After three decades of developed jurisprudence regarding whether offshore energy services agreements are maritime contracts, the United States Court of Appeals for the Fifth Circuit has replaced the established Davis & Sons test with the Doiron test. Generally speaking, indemnity provisions that indemnify a party for its own negligence are valid and enforceable under maritime law. Many states, including Texas and Louisiana, have anti-indemnity statutes that render some indemnity and insurance clauses void and unenforceable. These statutes have requirements that must be strictly followed for certain, but not all, indemnity and insurance provisions to remain enforceable. Whether an offshore services agreement is a “maritime contract” will determine whether maritime or state law applies, and, in an offshore indemnity dispute, the choice of applicable law can be outcome-determinative.

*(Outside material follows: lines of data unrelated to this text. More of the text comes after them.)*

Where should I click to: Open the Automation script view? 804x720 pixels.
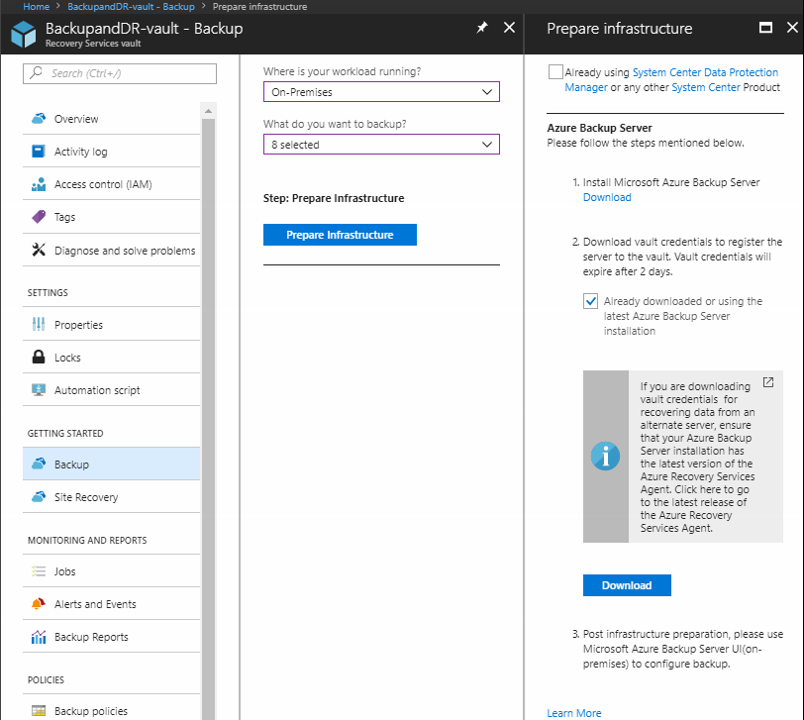click(94, 389)
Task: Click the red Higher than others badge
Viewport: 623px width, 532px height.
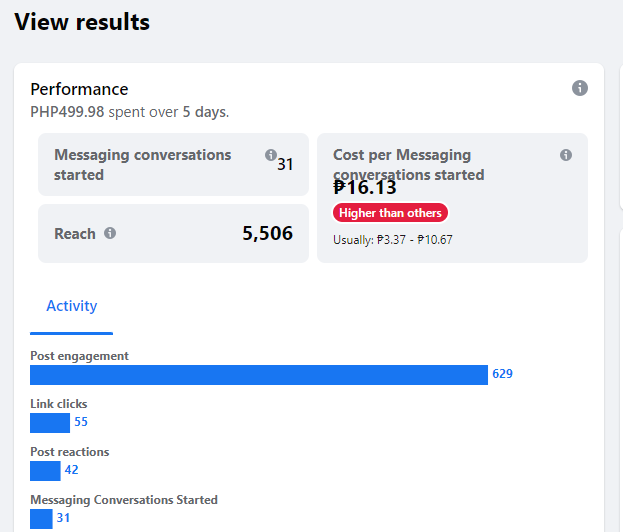Action: 391,213

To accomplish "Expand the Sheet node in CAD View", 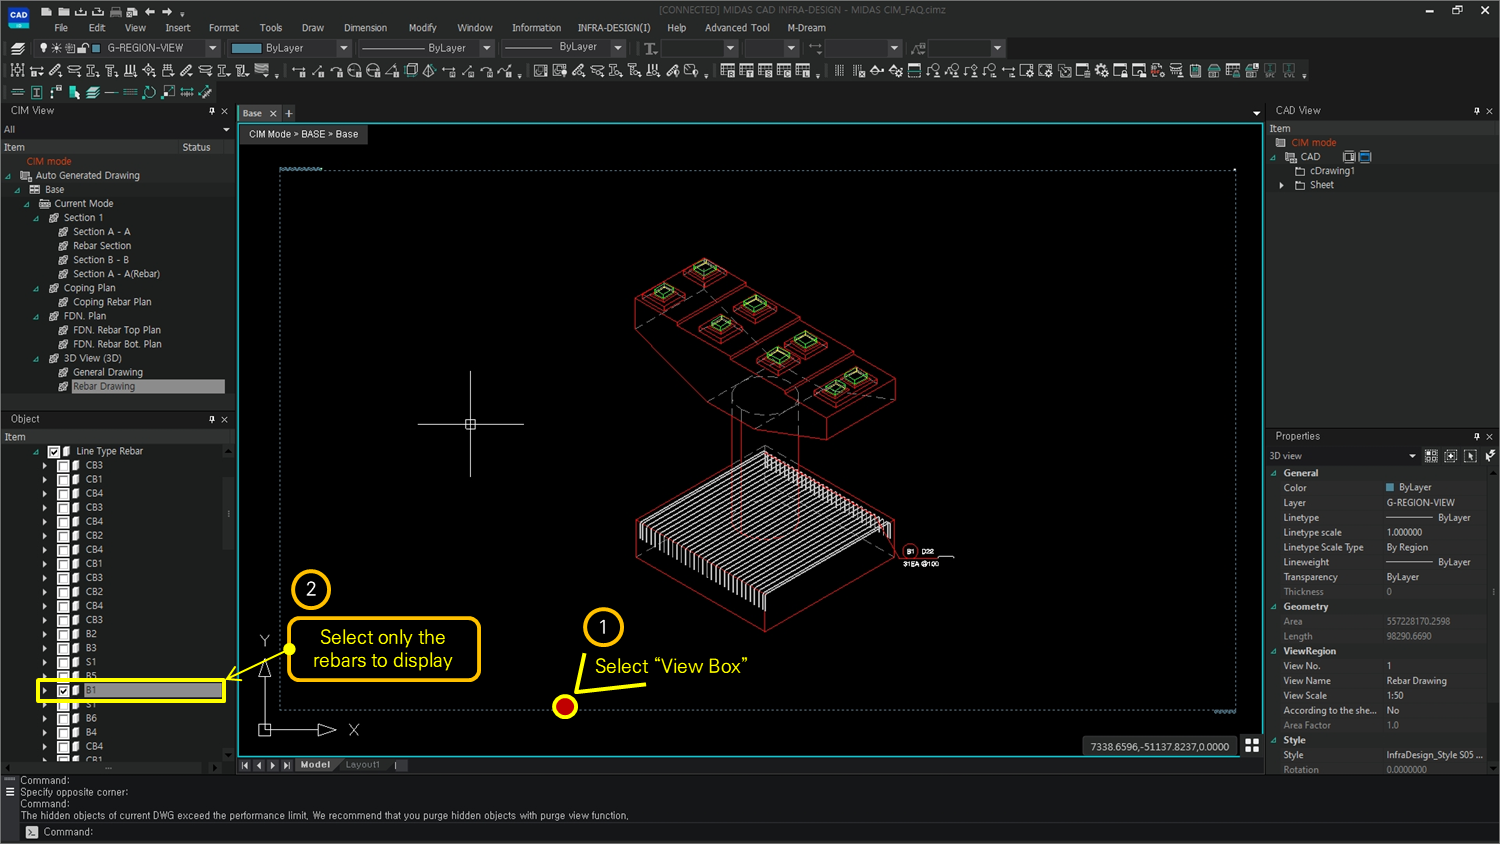I will click(1282, 184).
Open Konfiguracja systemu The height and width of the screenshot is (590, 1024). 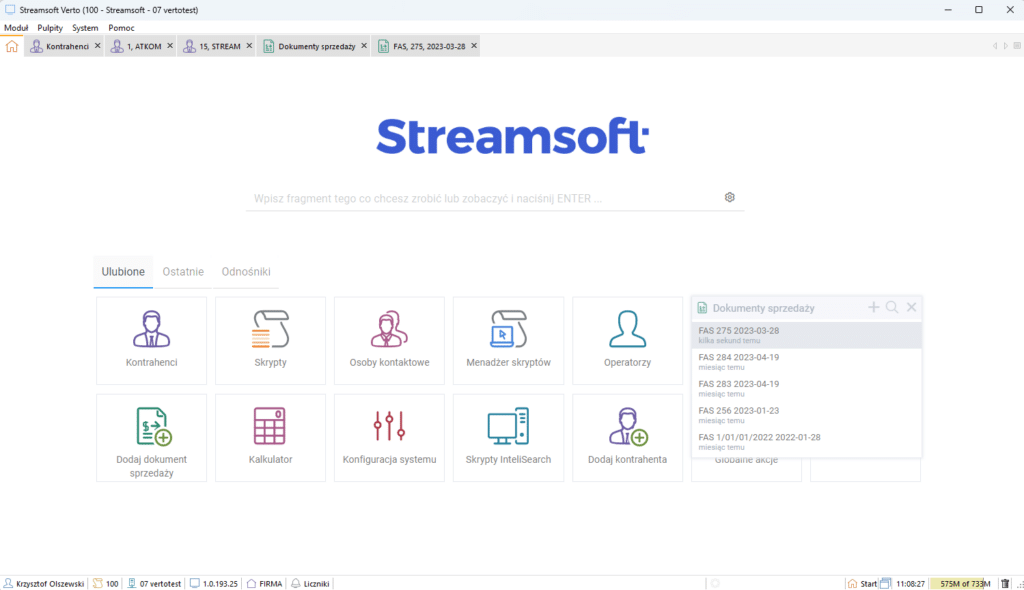389,437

In its 1990 decision in Davis & Sons, Inc. v. Gulf Oil Corp., 919 F.2d 313 (5th Cir. 1990), the Fifth Circuit established a six-part test to determine whether a contract was maritime or nonmaritime. The questions focused on the nature of the work described in the contract, the type of work actually performed, whether the crew was required to perform the work on a vessel, whether the work performed related to the mission of the vessel, the principal work of the injured worker, and the work the injured worker was performing when injured. Courts also considered the historical treatment of similar contracts in jurisprudence, which, over time, provided some predictability to the choice-of-law question.